(Collected data)
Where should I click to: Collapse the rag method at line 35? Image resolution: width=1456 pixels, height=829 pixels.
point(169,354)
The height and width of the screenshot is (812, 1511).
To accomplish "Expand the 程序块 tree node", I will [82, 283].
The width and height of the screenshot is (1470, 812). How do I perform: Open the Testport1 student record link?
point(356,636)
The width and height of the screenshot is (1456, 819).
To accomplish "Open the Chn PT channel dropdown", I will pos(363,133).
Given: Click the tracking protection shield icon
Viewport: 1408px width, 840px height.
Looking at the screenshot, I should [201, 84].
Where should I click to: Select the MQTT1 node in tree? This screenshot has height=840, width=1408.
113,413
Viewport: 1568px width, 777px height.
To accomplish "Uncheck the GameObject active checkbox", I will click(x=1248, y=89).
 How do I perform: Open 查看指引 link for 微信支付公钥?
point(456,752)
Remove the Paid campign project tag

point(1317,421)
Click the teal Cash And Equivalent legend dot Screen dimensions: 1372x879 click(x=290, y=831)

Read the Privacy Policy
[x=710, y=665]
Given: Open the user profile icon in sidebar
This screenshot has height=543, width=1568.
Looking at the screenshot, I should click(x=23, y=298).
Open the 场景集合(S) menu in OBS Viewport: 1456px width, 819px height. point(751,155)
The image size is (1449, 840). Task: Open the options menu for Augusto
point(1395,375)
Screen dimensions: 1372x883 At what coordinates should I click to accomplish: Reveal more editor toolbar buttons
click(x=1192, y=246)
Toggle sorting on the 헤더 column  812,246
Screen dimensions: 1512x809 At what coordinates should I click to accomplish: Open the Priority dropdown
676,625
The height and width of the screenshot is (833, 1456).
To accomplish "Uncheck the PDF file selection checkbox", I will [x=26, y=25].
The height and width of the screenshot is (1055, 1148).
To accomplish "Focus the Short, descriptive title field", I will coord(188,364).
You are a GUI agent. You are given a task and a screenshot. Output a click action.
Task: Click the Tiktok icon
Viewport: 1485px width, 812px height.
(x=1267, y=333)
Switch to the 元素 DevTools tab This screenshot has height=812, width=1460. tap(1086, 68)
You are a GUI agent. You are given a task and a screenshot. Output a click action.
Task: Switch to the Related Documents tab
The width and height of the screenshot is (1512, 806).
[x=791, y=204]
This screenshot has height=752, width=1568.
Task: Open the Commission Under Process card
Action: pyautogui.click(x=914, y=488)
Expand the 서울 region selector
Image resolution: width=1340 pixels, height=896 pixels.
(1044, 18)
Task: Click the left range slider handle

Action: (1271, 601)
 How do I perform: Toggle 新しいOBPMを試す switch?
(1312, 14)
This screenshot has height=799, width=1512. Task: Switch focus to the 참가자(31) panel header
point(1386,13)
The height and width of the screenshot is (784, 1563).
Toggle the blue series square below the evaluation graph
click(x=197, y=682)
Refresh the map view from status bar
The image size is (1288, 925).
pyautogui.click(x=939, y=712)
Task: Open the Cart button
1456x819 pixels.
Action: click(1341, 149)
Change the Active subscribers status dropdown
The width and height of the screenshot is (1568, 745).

YOUR INSTRUCTIONS: All records should be written out again exactly as given.

RESPONSE BELOW:
Where should I click to: Collapse the rag method at line 35? Image resolution: width=1456 pixels, height=829 pixels.
point(169,354)
The height and width of the screenshot is (812, 1511).
To accomplish "Expand the 程序块 tree node", I will [82, 283].
The width and height of the screenshot is (1470, 812). How do I perform: Open the Testport1 student record link?
point(356,636)
The width and height of the screenshot is (1456, 819).
To accomplish "Open the Chn PT channel dropdown", I will pos(363,133).
Given: Click the tracking protection shield icon
Viewport: 1408px width, 840px height.
Looking at the screenshot, I should [201, 84].
Where should I click to: Select the MQTT1 node in tree? This screenshot has height=840, width=1408.
113,413
Viewport: 1568px width, 777px height.
To accomplish "Uncheck the GameObject active checkbox", I will click(x=1248, y=89).
 How do I perform: Open 查看指引 link for 微信支付公钥?
point(456,752)
Remove the Paid campign project tag

point(1317,421)
Click the teal Cash And Equivalent legend dot Screen dimensions: 1372x879 click(x=290, y=831)

Read the Privacy Policy
[x=710, y=665]
Given: Open the user profile icon in sidebar
This screenshot has height=543, width=1568.
Looking at the screenshot, I should click(x=23, y=298).
Open the 场景集合(S) menu in OBS Viewport: 1456px width, 819px height. point(751,155)
The image size is (1449, 840). Task: Open the options menu for Augusto
point(1395,375)
Screen dimensions: 1372x883 At what coordinates should I click to accomplish: Reveal more editor toolbar buttons
click(x=1192, y=246)
Toggle sorting on the 헤더 column  812,246
Screen dimensions: 1512x809 At what coordinates should I click to accomplish: Open the Priority dropdown
676,625
The height and width of the screenshot is (833, 1456).
To accomplish "Uncheck the PDF file selection checkbox", I will [x=26, y=25].
The height and width of the screenshot is (1055, 1148).
To accomplish "Focus the Short, descriptive title field", I will coord(188,364).
You are a GUI agent. You are given a task and a screenshot. Output a click action.
Task: Click the Tiktok icon
Viewport: 1485px width, 812px height.
(x=1267, y=333)
Switch to the 元素 DevTools tab This screenshot has height=812, width=1460. tap(1086, 68)
You are a GUI agent. You are given a task and a screenshot. Output a click action.
Task: Switch to the Related Documents tab
The width and height of the screenshot is (1512, 806).
[x=791, y=204]
This screenshot has height=752, width=1568.
Task: Open the Commission Under Process card
Action: pyautogui.click(x=914, y=488)
Expand the 서울 region selector
Image resolution: width=1340 pixels, height=896 pixels.
(1044, 18)
Task: Click the left range slider handle

Action: (1271, 601)
 How do I perform: Toggle 新しいOBPMを試す switch?
(1312, 14)
This screenshot has height=799, width=1512. Task: Switch focus to the 참가자(31) panel header
point(1386,13)
The height and width of the screenshot is (784, 1563).
Toggle the blue series square below the evaluation graph
click(x=197, y=682)
Refresh the map view from status bar
The image size is (1288, 925).
pyautogui.click(x=939, y=712)
Task: Open the Cart button
1456x819 pixels.
Action: click(1341, 149)
Change the Active subscribers status dropdown
The width and height of the screenshot is (1568, 745).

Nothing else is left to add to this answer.